* GESTELLTE AUFGABEN:
(a) Was sagt der Text über die Säuglingstaufe zu diesen Punkten? Antworte zeilenweise mit denselben Markierungen.
(i) In welcher Kirche steht der Priester am Taufbecken?
(ii) Welchen Beruf hat der Mann, der mit seiner Frau und dem Baby neben dem Priester steht?
(iii) Wie oft gießt der Priester Wasser über den Kopf des Säuglings?
(b) Greif den Text über die Säuglingstaufe nach seinem letzten Satz auf und führe ihn weiter.

── TEXTAUSZUG

Warum wir Säuglinge taufen

Warum wir Säuglinge taufen
Geschichte, Bedeutung und Wandel einer christlichen Tradition

Es ist ein typischer Sonntagmorgen im Oktober. Ein Priester der örtlichen Diözese steht am Taufbecken der St. Maria Kirche in Stuttgart [das Bild zeigt eine evangelische Taufe, die sich allerdings kaum von der katholischen unterscheidet]. Neben ihm ein 28-jähriger Finanzmanager, seine Frau und ihr kleines Baby. Der Priester fragt die Eltern: „Ist es euer Wille, dass euer Kind in den Glauben der Kirche, den wir gemeinsam bekannt haben, getauft wird?”

Die Eltern erwidern: „Ja, das ist unser Wille.” Das Kind wird dann über das Taufbecken gehalten, während der Priester verkündet: „Ich taufe dich im Namen des Vaters…” Er macht eine kurze Pause und gießt etwas Wasser auf die Stirn des Kindes – „und des Sohnes…” – wieder gießt er etwas Wasser, „und des Heiligen Geistes”, wonach er zum dritten Mal Wasser über den Kopf des Säuglings gießt.

────
── GEGEBENE DATEN

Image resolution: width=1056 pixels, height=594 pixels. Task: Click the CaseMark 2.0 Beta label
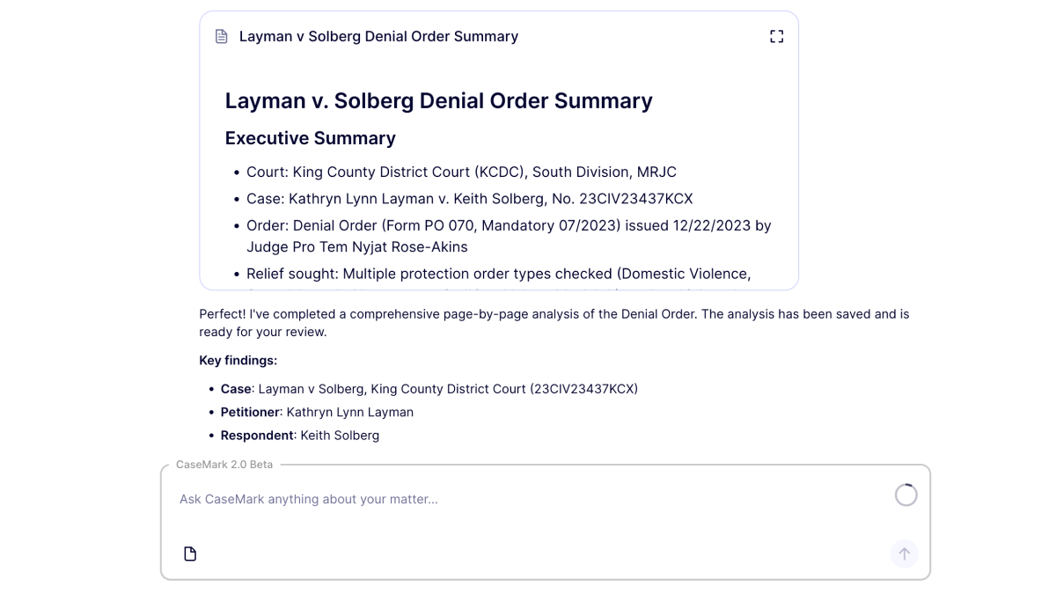tap(224, 464)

────

* GEORDNETE ERGEBNISSE:
(a)
(i) In der St. Maria Kirche in Stuttgart.
(ii) Er ist Finanzmanager.
(iii) Dreimal.

(b)
Daraufhin erklärt der Priester, dass das Kind jetzt frei sei von der Erbsünde, dass es die neue Geburt erhalten und Erlösung erlangt habe. Der Säugling ist jetzt offiziell ein Mitglied der römisch-katholischen Kirche.

Heute gibt es weltweit etwa 1,18 Milliarden getaufte Katholiken. Sie alle haben sich der gleichen Prozedur unterzogen – entweder als Säuglinge oder Erwachsene. In Deutschland werden – bei fallender Tendenz – jährlich etwa 170.000 Personen in der katholischen und 178.000 in der evangelischen Kirche getauft. Das Gros sind Säuglinge. Die Zahl der Taufen bei Erwachsenen liegt bei 3.000 (katholisch) bzw. 20.000 (evangelisch).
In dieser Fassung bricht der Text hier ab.